Reproduce the data verbatim, beginning with the line that contains "Given: Select right date cell 20150901" and continuing through the line that contains "click(x=515, y=498)", with both of those lines included.

____

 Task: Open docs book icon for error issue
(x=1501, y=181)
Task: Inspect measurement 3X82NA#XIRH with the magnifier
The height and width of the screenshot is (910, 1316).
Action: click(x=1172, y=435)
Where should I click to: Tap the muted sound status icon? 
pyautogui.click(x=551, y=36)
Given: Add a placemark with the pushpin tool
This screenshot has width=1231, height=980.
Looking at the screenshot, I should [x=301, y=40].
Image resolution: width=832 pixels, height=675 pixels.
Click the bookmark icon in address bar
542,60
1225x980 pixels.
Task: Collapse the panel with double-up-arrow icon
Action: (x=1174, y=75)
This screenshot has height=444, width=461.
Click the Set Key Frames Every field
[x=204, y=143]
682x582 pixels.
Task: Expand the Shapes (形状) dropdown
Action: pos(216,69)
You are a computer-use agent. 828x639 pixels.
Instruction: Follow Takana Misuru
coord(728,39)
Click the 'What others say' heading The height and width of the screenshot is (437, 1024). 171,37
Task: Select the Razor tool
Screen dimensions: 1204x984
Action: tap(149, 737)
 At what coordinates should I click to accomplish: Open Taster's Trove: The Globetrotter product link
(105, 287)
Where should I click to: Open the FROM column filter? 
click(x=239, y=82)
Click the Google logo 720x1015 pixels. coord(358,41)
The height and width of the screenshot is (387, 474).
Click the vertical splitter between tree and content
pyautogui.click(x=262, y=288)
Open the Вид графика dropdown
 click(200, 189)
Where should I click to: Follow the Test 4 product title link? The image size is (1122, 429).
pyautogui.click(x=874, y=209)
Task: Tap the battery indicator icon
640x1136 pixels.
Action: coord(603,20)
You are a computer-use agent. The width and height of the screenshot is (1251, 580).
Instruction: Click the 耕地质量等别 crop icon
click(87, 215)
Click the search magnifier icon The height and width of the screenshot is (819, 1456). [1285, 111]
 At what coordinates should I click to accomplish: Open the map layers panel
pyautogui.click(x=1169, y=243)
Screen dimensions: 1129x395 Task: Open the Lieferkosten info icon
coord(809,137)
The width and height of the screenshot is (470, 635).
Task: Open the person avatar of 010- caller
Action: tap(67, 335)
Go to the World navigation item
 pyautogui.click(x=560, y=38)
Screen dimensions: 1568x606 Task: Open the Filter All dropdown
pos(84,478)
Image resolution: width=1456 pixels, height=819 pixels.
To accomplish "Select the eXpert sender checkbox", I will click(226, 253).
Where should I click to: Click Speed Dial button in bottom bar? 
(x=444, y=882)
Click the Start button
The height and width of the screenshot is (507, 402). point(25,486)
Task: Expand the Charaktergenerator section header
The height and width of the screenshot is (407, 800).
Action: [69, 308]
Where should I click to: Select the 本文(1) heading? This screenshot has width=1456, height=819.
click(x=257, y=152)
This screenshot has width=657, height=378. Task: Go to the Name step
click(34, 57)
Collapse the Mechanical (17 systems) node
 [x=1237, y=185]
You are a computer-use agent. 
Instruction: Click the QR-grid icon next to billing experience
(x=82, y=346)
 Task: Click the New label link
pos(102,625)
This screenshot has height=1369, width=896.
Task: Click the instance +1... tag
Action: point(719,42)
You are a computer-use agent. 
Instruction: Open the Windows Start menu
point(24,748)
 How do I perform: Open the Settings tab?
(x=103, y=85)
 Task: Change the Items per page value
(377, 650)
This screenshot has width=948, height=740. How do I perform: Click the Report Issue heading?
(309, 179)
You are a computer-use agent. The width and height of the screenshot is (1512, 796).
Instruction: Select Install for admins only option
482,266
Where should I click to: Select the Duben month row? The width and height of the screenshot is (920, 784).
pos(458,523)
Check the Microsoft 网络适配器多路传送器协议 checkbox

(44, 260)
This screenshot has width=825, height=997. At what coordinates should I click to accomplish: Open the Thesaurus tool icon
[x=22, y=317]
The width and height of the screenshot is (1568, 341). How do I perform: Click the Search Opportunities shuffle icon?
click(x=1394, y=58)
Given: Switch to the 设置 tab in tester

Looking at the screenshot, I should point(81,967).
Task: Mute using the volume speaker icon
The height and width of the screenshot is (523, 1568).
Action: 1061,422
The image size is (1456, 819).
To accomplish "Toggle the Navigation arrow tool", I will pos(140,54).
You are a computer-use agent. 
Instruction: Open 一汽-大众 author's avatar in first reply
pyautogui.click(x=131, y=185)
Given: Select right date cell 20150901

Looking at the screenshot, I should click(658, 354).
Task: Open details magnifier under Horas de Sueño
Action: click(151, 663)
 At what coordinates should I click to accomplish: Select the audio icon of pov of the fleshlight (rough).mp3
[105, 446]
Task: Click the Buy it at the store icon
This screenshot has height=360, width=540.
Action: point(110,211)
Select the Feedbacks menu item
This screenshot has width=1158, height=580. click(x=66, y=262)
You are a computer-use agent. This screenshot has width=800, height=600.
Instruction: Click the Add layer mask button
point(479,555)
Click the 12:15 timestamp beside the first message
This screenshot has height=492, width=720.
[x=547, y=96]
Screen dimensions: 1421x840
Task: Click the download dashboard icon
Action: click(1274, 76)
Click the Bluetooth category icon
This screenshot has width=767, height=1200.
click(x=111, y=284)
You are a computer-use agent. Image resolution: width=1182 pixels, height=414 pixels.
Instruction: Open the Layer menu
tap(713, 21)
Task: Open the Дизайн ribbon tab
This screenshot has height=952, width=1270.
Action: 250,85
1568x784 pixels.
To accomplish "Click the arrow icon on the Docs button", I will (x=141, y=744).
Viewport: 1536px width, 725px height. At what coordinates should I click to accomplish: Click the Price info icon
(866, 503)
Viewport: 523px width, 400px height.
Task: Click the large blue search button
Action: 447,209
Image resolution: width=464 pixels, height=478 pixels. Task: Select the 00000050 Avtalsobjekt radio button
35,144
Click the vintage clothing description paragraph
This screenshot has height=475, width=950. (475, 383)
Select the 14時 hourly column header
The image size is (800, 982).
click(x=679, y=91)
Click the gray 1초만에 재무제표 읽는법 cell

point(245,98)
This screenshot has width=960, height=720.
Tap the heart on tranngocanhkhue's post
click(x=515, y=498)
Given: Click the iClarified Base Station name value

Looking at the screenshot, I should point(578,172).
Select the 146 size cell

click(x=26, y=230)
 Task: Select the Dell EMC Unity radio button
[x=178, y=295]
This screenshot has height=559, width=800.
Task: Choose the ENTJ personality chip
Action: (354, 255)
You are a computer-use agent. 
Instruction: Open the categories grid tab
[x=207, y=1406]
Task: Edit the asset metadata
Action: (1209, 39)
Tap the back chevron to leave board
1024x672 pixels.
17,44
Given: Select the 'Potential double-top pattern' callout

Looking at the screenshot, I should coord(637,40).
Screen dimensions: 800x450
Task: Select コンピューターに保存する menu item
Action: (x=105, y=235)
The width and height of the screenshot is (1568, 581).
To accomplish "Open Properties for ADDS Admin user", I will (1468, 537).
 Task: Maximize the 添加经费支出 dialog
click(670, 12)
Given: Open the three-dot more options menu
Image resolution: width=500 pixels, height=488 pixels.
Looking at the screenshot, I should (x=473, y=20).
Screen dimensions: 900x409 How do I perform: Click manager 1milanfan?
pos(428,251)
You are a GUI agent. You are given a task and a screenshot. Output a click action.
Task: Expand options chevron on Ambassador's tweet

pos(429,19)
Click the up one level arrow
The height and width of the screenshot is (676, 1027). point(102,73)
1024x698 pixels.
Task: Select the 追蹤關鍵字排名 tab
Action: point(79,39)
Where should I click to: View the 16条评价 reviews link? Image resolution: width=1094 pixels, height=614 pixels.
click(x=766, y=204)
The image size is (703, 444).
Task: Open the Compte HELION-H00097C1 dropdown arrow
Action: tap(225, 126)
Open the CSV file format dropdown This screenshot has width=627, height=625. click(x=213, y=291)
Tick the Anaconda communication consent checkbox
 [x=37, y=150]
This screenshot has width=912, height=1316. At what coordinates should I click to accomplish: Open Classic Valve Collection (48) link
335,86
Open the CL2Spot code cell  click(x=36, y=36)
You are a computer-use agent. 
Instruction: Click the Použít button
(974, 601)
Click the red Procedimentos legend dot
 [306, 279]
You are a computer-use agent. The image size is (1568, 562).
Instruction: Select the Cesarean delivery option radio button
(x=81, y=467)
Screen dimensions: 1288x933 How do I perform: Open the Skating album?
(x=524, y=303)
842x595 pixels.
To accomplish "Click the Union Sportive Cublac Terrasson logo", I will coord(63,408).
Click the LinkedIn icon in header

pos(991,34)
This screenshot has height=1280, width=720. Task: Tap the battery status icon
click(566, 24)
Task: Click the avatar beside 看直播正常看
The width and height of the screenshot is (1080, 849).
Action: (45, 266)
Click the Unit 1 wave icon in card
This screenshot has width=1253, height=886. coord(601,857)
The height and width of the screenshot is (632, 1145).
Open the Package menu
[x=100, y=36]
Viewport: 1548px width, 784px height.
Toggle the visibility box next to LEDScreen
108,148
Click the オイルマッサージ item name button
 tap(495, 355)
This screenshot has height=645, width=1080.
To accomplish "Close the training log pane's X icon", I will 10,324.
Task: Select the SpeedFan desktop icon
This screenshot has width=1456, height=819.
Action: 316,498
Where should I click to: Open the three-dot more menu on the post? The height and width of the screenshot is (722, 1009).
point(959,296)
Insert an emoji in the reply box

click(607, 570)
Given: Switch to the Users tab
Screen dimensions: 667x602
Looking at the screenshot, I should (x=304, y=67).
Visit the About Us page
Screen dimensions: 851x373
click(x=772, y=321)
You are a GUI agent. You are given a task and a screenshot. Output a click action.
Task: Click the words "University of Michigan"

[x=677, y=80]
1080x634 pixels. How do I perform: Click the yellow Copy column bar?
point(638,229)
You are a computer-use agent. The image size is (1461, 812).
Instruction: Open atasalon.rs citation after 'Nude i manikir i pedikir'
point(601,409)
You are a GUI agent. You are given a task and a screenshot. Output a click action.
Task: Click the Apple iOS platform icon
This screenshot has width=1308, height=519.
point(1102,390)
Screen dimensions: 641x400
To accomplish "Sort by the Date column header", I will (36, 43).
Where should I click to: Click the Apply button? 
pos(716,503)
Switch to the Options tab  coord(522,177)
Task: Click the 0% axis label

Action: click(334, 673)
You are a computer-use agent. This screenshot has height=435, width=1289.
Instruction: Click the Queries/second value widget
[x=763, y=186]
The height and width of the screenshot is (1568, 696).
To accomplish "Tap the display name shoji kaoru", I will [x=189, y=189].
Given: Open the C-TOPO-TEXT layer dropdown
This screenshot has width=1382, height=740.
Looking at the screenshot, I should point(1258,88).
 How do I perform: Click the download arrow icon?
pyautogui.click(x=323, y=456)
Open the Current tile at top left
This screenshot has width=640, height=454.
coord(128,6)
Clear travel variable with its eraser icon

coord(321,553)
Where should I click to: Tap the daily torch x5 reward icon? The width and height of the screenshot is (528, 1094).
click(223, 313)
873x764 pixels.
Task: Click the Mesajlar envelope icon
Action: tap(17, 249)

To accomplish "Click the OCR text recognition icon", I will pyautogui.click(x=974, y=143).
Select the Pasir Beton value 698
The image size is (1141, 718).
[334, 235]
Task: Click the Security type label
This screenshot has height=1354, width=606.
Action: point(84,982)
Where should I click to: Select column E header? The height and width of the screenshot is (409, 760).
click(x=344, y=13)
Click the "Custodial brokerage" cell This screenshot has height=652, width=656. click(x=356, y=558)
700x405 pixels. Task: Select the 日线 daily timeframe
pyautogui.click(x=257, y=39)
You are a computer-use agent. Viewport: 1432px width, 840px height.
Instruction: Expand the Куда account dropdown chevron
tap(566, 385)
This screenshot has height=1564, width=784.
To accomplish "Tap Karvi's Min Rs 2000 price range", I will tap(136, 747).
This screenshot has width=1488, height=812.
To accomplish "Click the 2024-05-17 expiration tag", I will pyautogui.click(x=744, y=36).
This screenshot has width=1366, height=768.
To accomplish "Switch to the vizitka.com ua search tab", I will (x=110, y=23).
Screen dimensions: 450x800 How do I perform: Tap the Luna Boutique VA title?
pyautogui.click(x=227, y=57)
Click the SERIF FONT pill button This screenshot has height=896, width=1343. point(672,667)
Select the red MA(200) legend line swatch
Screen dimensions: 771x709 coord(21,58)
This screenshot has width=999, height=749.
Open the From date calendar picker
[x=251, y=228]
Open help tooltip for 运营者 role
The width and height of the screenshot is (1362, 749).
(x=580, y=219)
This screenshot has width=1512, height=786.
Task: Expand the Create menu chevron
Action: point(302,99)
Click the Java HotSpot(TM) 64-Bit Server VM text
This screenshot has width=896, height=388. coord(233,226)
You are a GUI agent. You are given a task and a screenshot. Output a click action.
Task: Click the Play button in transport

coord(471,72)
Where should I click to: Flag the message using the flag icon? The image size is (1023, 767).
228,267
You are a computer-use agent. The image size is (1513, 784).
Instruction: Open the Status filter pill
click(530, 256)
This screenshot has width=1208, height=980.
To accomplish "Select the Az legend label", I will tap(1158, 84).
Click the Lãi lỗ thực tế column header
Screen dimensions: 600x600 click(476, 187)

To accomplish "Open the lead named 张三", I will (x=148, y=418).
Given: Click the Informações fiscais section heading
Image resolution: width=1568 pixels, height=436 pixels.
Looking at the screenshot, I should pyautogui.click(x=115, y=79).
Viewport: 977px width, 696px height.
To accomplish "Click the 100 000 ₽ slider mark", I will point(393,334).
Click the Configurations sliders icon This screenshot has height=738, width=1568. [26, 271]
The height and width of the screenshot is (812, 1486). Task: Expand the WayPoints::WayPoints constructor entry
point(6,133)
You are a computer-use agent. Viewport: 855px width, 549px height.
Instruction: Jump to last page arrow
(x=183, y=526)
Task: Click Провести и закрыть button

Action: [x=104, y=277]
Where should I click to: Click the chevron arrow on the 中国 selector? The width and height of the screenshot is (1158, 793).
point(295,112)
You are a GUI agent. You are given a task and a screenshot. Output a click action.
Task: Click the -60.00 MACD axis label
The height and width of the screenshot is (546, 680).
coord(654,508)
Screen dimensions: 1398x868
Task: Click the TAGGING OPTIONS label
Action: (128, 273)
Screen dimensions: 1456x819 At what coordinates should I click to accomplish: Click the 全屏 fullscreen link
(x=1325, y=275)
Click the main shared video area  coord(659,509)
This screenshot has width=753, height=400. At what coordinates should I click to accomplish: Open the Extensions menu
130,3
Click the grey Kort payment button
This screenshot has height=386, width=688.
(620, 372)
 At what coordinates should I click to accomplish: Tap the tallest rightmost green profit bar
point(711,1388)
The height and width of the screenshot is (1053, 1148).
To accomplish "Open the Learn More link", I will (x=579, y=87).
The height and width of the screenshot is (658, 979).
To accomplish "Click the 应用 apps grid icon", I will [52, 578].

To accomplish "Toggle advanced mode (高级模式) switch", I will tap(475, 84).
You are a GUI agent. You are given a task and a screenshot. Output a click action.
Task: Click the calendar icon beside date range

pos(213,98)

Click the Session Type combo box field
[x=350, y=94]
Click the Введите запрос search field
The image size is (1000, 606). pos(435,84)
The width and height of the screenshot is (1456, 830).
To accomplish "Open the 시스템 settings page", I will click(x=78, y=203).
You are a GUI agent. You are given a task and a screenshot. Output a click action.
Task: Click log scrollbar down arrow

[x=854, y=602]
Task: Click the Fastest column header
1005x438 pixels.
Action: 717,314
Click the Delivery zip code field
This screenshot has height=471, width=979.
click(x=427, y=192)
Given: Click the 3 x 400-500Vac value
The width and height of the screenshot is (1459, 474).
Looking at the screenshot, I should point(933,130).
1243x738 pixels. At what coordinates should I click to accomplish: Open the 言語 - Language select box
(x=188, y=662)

____

## RESULT FOR THIS TASK
Given: Select right date cell 20150901

Looking at the screenshot, I should click(658, 354).
Task: Open details magnifier under Horas de Sueño
Action: click(151, 663)
 At what coordinates should I click to accomplish: Select the audio icon of pov of the fleshlight (rough).mp3
[105, 446]
Task: Click the Buy it at the store icon
This screenshot has height=360, width=540.
Action: point(110,211)
Select the Feedbacks menu item
This screenshot has width=1158, height=580. click(x=66, y=262)
You are a computer-use agent. This screenshot has width=800, height=600.
Instruction: Click the Add layer mask button
point(479,555)
Click the 12:15 timestamp beside the first message
This screenshot has height=492, width=720.
[x=547, y=96]
Screen dimensions: 1421x840
Task: Click the download dashboard icon
Action: click(1274, 76)
Click the Bluetooth category icon
This screenshot has width=767, height=1200.
click(x=111, y=284)
You are a computer-use agent. Image resolution: width=1182 pixels, height=414 pixels.
Instruction: Open the Layer menu
tap(713, 21)
Task: Open the Дизайн ribbon tab
This screenshot has height=952, width=1270.
Action: 250,85
1568x784 pixels.
To accomplish "Click the arrow icon on the Docs button", I will (x=141, y=744).
Viewport: 1536px width, 725px height. At what coordinates should I click to accomplish: Click the Price info icon
(866, 503)
Viewport: 523px width, 400px height.
Task: Click the large blue search button
Action: 447,209
Image resolution: width=464 pixels, height=478 pixels. Task: Select the 00000050 Avtalsobjekt radio button
35,144
Click the vintage clothing description paragraph
This screenshot has height=475, width=950. (475, 383)
Select the 14時 hourly column header
The image size is (800, 982).
click(x=679, y=91)
Click the gray 1초만에 재무제표 읽는법 cell

point(245,98)
This screenshot has width=960, height=720.
Tap the heart on tranngocanhkhue's post
click(x=515, y=498)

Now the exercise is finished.